A estatal estima um impacto médio de R$ 0,20 por unidade em relação aos preços do botijão de 13 kg – utilizado em residências. Ou seja, o correspondente a 0,36% no preço de um botijão que custa R$ 55. Ainda, de acordo com a Petrobras, o impacto máximo, desconsiderando a média nacional, não deverá ultrapassar R$ 0,70 por botijão nos preços cobrados pela companhia às distribuidoras. Como a lei brasileira garante liberdade de preços no mercado de derivados, as revisões feitas pela Petrobras nas refinarias podem ou não se refletir no preço final ao consumidor.

Impacto local é desconhecido

O presidente do Sindicato dos Revendedores de Gás do Estado da Paraíba, Marcos Antônio Bezerra, afirmou que não sabe ainda se as distribuidoras vão repassar os reajustes dos contratos aos consumidores. “Não sei se será imediato até porque estamos num período de concorrência crítica de mercado. Então, não sei quando e nem quanto o valor do botijão vai subir aqui no estado”, frisou.

Entretanto, o presidente acredita que, em caso de aumento, o impacto não será grande para o consumidor. “Nem tudo é repassado pelas distribuidoras e até agora nenhuma sinalizou o aumento para o sindicato”, disse Bezerra.
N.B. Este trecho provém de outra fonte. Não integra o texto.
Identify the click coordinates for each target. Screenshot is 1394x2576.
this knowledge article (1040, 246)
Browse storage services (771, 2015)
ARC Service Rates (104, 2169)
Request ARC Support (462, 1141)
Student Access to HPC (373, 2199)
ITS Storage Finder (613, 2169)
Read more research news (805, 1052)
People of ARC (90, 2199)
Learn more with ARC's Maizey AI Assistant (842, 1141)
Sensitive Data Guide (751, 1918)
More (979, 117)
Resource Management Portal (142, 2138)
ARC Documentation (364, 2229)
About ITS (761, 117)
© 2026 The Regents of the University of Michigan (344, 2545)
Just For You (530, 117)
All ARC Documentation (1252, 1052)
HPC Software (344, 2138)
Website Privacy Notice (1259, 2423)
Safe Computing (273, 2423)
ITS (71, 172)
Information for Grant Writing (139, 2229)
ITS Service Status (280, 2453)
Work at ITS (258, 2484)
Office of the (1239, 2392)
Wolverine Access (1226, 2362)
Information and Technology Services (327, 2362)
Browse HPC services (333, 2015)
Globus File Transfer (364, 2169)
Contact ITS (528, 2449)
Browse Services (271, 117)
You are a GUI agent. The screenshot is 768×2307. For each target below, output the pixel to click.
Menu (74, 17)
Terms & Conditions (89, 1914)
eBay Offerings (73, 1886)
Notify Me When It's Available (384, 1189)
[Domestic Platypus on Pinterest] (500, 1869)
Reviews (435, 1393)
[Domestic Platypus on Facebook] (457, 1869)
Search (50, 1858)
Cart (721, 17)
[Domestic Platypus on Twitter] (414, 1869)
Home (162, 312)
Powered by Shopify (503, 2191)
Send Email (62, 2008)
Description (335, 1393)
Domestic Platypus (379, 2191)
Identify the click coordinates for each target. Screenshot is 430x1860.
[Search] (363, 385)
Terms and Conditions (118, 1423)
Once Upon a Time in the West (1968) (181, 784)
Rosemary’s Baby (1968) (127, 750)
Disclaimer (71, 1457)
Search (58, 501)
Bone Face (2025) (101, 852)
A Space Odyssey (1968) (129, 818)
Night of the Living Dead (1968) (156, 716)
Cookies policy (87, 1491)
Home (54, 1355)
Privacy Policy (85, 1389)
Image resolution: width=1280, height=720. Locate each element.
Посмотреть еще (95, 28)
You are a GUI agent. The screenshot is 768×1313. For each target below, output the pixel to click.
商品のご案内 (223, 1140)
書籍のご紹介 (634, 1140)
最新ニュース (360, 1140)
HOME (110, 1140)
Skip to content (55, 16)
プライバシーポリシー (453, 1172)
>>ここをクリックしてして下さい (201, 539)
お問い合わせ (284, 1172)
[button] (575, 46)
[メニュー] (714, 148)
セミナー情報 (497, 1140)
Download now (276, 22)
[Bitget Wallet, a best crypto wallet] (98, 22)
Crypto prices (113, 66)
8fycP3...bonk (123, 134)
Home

Na Paraíba, existem quase duas mil revendedoras de gás de cozinha, conforme estimativa do sindicato.

Reajuste da PBGás a partir de novembro

Entrou em vigor ontem o reajuste de 1,95% no gás natural distribuído pela Companhia Paraibana de Gás (PBGás). O percentual corresponde um aumento de R$ 0,02 sobre o valor do metro cúbico do produto. O reajuste foi o mesmo implantado pela Petrobras no início de outubro deste ano, conforme a Agência Reguladora da Paraíba (ARPB).